Low power sessile droplet actuation via modulated surface acoustic waves

TL;DR

This paper demonstrates that modulating high-frequency surface acoustic waves at specific frequencies can significantly reduce the power needed to move or deform sessile droplets, enhancing portable biofluid manipulation.

Contribution

It introduces a method to lower acoustic power consumption by resonantly exciting inertio-capillary modes in droplets using modulated surface acoustic waves.

Findings

Resonant excitation leads to larger droplet oscillations.

Modulation enables quicker droplet motion.
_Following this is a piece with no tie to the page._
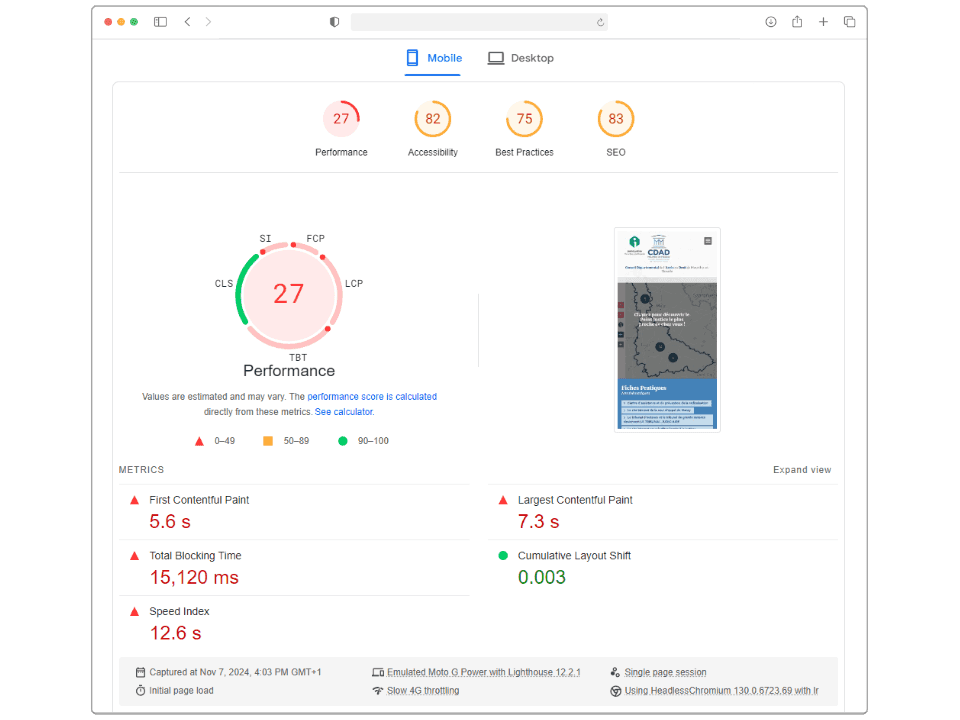This screenshot has height=720, width=960.
Task: Click the reload icon in the address bar
Action: 598,20
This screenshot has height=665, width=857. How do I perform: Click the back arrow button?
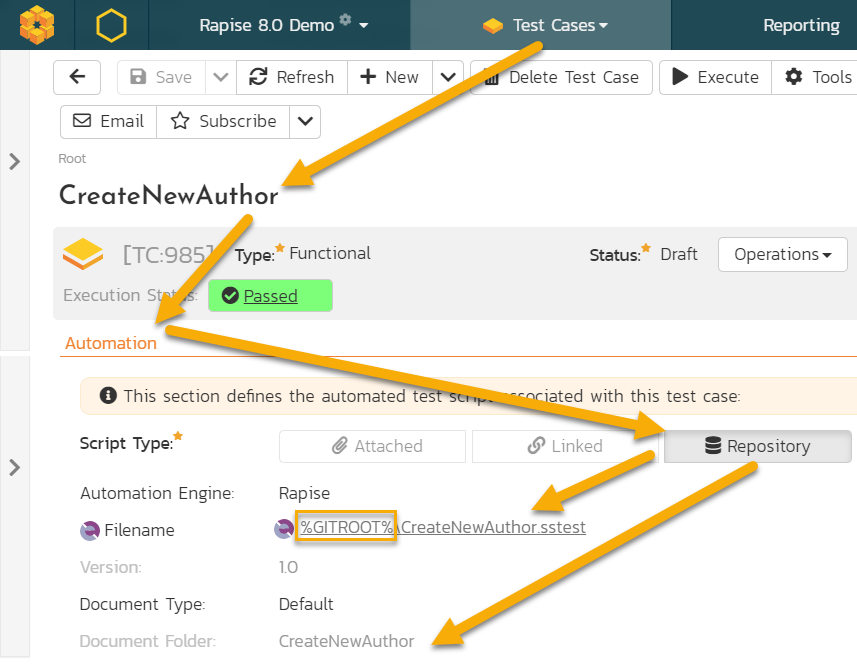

Power consumption is substantially reduced.

Abstract

Low power actuation of sessile droplets is of primary interest for portable or hybrid lab-on-a-chip and harmless manipulation of biofluids. In this paper, we show that the acoustic power required to move or deform droplets via surface acoustic waves can be substantially reduced through the forcing of the drops inertio-capillary modes of vibrations. Indeed, harmonic, superharmonic and subharmonic (parametric) excitation of these modes are observed when the high frequency acoustic signal (19.5 MHz) is modulated around Rayleigh-Lamb inertio-capillary frequencies. This resonant behavior results in larger oscillations and quicker motion of the drops than in the non-modulated case.